Before we became parents, we would sit in church and watch the little girl twirl her pink, frilly dress up and down the isle. She’d squeal and scream, making the prayer impossible to hear, and her parents would stare at her with glossy, exhausted eyes. We would walk home and talk about how we would NEVER let our daughter do that when we became parents. Yes, our children were sweet darlings that never disrupted or disturbed anything while they were still only figments of our imagination.

Then we brought that baby boy into this world and my little, perfect life was turned upside-down. I never taught. I graduated and tucked that diploma away in a box and in the back of my mind. Ah, well. Maybe someday, I’d sigh. Nights were nothing short of a nightmare (and I thought I didn’t sleep much in college!), and we lived in a small, plain apartment with obnoxious neighbors because we had no money. At the park the nannies would scoff at me, a young, clueless mother who obviously had done nothing with her life before having a family. While they talked about their future, about their planned trip to Cancun with their fiancée next month, my extent of packing never went far beyond diapers, a big, fat tube of Desitin and fishy crackers.

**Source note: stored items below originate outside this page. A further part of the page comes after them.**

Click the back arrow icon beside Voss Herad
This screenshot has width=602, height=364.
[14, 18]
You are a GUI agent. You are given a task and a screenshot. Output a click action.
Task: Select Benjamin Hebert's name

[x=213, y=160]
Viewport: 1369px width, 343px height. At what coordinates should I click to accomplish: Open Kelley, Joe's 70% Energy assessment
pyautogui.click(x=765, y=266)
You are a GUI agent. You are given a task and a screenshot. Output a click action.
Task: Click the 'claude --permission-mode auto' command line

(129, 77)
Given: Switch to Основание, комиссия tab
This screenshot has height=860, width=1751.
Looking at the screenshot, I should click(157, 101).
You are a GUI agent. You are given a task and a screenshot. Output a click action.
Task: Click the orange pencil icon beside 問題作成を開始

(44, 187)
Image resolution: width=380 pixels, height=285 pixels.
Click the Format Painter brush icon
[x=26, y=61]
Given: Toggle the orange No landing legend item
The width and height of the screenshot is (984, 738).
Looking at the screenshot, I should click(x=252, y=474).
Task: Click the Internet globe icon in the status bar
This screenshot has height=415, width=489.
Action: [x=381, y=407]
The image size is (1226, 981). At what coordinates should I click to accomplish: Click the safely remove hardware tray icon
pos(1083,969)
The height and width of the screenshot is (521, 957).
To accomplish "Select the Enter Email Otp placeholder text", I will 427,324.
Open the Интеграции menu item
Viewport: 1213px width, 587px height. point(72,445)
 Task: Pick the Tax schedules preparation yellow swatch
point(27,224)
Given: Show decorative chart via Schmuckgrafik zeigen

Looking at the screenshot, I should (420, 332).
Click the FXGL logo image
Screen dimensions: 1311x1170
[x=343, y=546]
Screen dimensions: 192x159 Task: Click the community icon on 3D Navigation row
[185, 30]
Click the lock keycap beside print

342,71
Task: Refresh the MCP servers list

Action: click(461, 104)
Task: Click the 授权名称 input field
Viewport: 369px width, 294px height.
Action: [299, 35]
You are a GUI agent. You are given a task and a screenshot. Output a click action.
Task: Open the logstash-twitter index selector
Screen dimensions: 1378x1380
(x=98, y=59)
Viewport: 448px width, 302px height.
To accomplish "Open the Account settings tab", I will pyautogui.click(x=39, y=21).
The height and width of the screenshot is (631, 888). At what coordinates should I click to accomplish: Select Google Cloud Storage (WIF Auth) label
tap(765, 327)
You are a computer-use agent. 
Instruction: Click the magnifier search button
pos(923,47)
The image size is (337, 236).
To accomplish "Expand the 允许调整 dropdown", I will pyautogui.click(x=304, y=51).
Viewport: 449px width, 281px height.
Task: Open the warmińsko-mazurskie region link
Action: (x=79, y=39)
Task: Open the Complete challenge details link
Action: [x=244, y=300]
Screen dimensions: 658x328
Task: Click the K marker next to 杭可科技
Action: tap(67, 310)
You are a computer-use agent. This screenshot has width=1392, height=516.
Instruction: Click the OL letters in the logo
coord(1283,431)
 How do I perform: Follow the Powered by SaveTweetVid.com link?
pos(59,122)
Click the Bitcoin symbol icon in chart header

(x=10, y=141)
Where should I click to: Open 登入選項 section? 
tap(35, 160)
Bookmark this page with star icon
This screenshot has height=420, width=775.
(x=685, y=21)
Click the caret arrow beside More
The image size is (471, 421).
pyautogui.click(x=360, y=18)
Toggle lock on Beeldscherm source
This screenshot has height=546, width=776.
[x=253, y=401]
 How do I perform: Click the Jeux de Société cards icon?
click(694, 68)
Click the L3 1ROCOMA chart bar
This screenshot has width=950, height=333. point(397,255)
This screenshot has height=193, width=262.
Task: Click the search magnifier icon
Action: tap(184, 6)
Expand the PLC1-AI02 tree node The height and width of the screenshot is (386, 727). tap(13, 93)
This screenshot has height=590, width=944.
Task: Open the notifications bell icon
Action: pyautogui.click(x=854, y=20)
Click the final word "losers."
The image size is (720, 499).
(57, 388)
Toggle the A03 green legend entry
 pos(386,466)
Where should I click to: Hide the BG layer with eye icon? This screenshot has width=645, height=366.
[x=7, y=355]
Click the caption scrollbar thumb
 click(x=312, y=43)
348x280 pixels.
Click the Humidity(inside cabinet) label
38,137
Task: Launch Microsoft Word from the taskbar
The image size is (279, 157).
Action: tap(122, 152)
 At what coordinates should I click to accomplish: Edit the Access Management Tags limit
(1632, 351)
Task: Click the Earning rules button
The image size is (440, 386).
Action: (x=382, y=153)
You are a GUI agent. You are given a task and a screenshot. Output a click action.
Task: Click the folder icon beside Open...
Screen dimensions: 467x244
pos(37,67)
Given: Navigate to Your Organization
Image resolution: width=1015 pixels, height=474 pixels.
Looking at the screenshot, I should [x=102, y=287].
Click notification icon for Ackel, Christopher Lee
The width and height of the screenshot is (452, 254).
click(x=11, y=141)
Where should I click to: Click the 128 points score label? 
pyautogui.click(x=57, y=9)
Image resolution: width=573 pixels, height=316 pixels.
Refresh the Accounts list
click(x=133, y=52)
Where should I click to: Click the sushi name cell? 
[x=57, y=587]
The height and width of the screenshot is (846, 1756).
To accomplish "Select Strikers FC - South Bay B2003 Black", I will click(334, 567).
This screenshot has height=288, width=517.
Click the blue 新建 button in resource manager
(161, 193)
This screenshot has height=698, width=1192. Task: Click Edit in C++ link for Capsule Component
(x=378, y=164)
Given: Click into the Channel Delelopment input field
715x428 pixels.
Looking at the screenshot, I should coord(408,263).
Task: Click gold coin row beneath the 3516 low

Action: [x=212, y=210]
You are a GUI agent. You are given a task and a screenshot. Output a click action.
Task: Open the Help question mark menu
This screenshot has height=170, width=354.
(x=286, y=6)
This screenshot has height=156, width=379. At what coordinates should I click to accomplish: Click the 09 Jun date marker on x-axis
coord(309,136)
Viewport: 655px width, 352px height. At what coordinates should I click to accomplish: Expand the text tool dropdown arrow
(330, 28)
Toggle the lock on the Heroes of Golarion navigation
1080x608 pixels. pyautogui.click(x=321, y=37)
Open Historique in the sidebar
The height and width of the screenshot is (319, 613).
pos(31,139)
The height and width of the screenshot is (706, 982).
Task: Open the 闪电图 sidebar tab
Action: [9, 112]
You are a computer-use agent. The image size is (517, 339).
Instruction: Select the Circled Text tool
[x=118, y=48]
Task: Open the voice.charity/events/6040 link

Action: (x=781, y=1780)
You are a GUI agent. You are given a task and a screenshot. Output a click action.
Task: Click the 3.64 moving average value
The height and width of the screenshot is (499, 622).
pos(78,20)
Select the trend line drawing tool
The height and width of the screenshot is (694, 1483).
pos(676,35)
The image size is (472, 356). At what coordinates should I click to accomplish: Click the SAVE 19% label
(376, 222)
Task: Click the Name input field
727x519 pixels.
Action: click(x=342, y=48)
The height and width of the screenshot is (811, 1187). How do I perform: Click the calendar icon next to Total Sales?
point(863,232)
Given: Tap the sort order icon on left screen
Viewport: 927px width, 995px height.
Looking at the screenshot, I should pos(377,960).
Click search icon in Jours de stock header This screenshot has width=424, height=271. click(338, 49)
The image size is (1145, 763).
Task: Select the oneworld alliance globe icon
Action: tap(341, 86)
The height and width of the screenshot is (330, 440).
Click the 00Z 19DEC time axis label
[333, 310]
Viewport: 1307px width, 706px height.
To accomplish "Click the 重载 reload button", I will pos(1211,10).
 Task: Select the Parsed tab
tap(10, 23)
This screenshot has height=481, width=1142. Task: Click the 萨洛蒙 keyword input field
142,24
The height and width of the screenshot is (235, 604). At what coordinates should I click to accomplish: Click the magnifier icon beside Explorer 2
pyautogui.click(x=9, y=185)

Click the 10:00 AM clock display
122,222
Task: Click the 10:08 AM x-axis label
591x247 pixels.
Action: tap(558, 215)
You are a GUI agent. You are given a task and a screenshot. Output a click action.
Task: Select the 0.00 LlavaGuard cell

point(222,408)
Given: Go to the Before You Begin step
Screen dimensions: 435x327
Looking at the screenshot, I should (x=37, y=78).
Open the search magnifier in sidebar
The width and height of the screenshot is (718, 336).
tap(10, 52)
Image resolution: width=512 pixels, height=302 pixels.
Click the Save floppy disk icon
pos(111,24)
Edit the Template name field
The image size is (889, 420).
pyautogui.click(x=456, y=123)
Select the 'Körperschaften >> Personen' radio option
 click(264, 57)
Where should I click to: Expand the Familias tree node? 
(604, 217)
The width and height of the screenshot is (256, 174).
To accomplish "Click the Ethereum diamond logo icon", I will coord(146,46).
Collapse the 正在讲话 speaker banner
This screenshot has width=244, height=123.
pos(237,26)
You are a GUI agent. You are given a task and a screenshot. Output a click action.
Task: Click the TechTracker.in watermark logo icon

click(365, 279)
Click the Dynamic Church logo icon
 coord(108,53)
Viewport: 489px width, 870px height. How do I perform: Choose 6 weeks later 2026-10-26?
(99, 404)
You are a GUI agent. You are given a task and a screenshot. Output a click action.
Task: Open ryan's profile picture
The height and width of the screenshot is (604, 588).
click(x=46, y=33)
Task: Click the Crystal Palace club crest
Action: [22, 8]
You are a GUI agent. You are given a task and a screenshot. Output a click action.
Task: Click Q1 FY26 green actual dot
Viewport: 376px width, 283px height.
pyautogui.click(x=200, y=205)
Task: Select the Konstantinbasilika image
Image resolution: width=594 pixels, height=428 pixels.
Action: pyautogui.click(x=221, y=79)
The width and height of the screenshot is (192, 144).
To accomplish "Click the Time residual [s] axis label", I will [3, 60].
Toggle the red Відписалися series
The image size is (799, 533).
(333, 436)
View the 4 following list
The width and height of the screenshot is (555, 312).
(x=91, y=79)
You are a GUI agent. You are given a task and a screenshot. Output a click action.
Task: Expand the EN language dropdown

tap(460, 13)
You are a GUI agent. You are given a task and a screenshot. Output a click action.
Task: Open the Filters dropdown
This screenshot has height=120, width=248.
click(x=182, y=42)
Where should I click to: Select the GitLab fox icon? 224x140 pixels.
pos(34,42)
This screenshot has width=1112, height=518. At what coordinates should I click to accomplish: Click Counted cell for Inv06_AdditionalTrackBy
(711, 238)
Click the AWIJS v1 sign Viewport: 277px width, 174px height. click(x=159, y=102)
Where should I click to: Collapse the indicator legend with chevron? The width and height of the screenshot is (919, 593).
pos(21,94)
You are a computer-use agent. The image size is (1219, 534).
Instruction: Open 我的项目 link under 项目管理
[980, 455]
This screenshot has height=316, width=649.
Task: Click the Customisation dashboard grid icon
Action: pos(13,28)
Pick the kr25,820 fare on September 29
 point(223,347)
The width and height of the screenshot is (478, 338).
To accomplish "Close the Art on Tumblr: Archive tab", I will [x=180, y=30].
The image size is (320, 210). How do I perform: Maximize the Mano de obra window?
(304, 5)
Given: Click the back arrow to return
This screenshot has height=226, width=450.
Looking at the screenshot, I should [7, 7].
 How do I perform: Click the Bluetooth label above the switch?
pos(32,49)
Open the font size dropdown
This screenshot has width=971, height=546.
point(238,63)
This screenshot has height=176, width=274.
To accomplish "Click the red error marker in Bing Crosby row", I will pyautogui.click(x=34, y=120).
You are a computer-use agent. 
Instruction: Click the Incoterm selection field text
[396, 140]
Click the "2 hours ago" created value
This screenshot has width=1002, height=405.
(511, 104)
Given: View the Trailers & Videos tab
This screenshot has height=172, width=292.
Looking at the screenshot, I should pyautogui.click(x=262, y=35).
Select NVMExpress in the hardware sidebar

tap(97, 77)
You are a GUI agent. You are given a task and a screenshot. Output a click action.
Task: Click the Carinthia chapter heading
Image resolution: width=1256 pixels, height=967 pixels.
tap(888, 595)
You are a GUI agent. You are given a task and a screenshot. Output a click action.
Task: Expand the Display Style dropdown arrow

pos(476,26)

Having children ruined my life.

I had big dreams, plans, aspirations, and ideas that were dashed to pieces when that little boy entered our home. But as we prepared for him to come, loved him, held him, and imagined all the wonder and beauty in the world we had the opportunity to help him experience, something truly magical happened. A new life was set before me. A brand new one that I never could have imagined for myself. My once-flat tummy was now adorned with stretch marks. Marks that represented a tiny human I had the marvelous ability to grow inside me. I didn’t get to travel the world, but I got to witness a miracle. I got to see the wonder of everything through the eyes of a brand-new baby. I got to experience a kind of selfless love that I truly believe only a parent can feel. I slowly realized this life, it isn’t all about me. I found I didn’t have all, if any, of the answers. I didn’t care if the other moms “oohed and awed” at my resume and life’s accomplishments, or even scoffed because that resume and those accomplishments didn’t exist. It no longer mattered.

Having a baby was humbling. So incredibly humbling.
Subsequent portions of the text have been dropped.